Timothy Yeager, Chief Clinical Officer, Centria Autism. A first-generation college graduate from Selma, California, Yeager holds three master’s degrees from Columbia University.
Selma, California
FRESNO, CALIFORNIA – Timothy Yeager graduated from Selma High School in 1998. Selma is a farming town of roughly 24,000 people in California’s Central Valley, surrounded by vineyards, orchards, and the flat agricultural expanse of the San Joaquin Valley. Nobody in his family had gone to college. Twelve years later, in 2010, he graduated from Fresno State with a bachelor’s degree in psychology and a minor in mathematics. What happened in those 12 years is the kind of story a career profile typically skips: the years of working, figuring things out, and arriving at higher education on a timeline that did not follow the four-year conveyor belt.
What Yeager did next was leave. He packed his bags, moved to New York City, and enrolled at Teachers College, Columbia University to pursue a PhD in Applied Behavior Analysis. His goal, as he later wrote, was “to obtain an education to help train practitioners on the best practices for including individuals with disabilities in a general education classroom, and in society as a whole.” From a farming town where no one in his family had a degree to an Ivy League graduate program in the most expensive city in America, the distance was more than geographic.
Over the next several years at Columbia, Yeager earned three master’s degrees from Teachers College, including one in applied behavior analysis.
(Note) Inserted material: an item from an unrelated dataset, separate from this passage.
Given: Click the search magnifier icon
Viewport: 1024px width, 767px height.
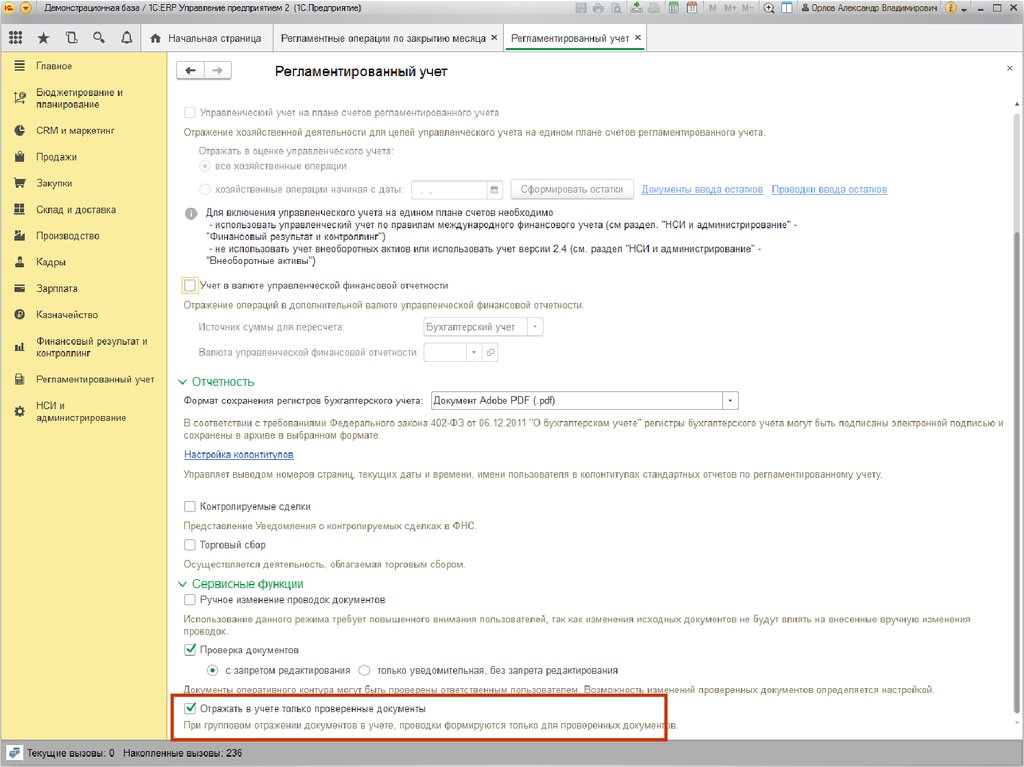Looking at the screenshot, I should (98, 38).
He also obtained four teaching certificates from the New York State Education Department, covering early childhood education from birth through second grade, multiple subjects for grades one through six, and students with disabilities across both age ranges. He completed all of his doctoral coursework in applied behavior analysis at Columbia. The first-generation college student from the Central Valley had become one of the most credentialed clinician-educators in the field.
The Keller School and the Classroom Floor
Yeager’s entry into autism services came on the floor of the Fred S. Keller School, a preschool for children with autism in Yonkers, New York, affiliated with Columbia’s graduate programs. The school, named after the behavioral psychologist who pioneered personalized systems of instruction, is one of the few settings in the country where a clinician-in-training can simultaneously teach in a general and special education classroom, deliver ABA programming, and receive mentorship from researchers working at the frontier of the science. Yeager served as both a credentialed teacher and a BCBA at Keller.
He has described the experience with a directness that distinguishes his public voice from the typical C-suite talking points. “I had a great privilege to work with many incredible children, remarkable mentors, and school districts which promoted inclusive practices,” he wrote in a 2015 post upon returning to California. It was at Keller that Yeager developed his foundational conviction: that the science of behavior analysis should serve inclusion, not operate as a parallel system that segregates children with disabilities from their peers.
“From day 1, it was my goal to obtain an education to help train practitioners on the best practices for including individuals with disabilities in a general education classroom, and in society as a whole.” – Timothy Yeager (2015)
Coming Home to the Central Valley
In 2014, Yeager returned to Fresno. He took on a dual role at Fresno State as Executive Director and Clinical Director of the Behavioral Sciences Institute (BSI), the university’s applied behavior analysis research and training center, and as a professor of special education and early childhood education. The BSI role put him in charge of the Autism Center, a clinical facility serving families in the Central Valley. In his first month, he walked the halls and watched the children. “Seeing so many smiling faces has been a joy,” he wrote. “I look forward to continuing and hopefully adding to this positive environment.”
The homecoming mattered to him. “On a personal note, it is great to be back home with my family and friends, in the Central Valley, assisting the community in which I was born and raised,” he wrote. Yeager brought to Fresno State a teaching technology he had studied at Columbia for four years, one designed to expand how children with autism learn, minimizing their need for direct instruction over time. He planned to bring this approach to the BSI staff and the families they served. The Central Valley, underserved and often overlooked in California’s coastal-focused healthcare infrastructure, was exactly the kind of community where the gap between research and practice was widest.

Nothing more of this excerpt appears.